The results also reveal the first atomic-level description of the mechanical strain called magnetostriction, which occurs in magnetic materials when the magnetization is changed. The phenomenon manifests itself in several ways, including the electric hum of transformers.
“Previous models of the properties of iron-platinum nanoparticles did not consider these extremely fast and fundamental atomic motions,” Hermann Dürr, the study’s principal investigator from the Stanford Institute for Materials and Energy Sciences (SIMES), which is jointly operated by SLAC and Stanford, said in a statement. “Although we don’t yet understand the full ramifications of these processes, including them in our calculations could open up new pathways for the development of future data storage technologies.”
Magnetic storage devices are used to record information produced in virtually all areas of the digital world. However, current technologies are approaching their technical limits.
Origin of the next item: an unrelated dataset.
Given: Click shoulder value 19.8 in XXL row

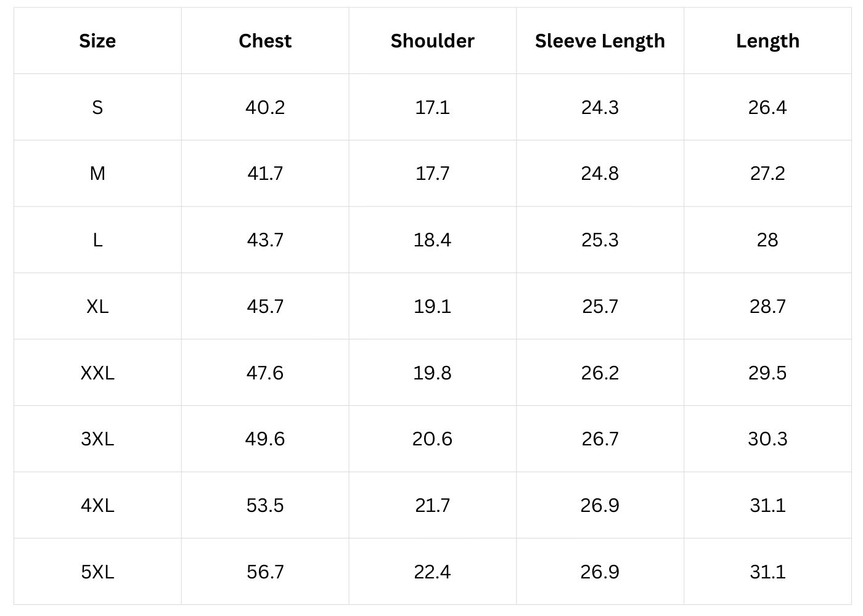Looking at the screenshot, I should click(432, 373).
For example, hard disk drives can reach storage densities of several hundred billion bits per square inch and similar future devices are not expected to exceed much more than a trillion bits per square inch.
“A very promising approach that could take us there is heat-assisted magnetic recording in hard drives using nanosized grains of materials like iron-platinum,” Eric Fullerton, director of the Center for Memory and Recording Research at the University of California, San Diego, and a co-author of the new study, said in a statement. “In this method, the information is encoded with a nanofocused laser and a magnetic field, or possibly even a laser alone, that switch the magnetization of the nanoparticles.
“These next-generation drives, which can have much larger storage densities, are already being tested in industry and could soon become commercially available,” he added.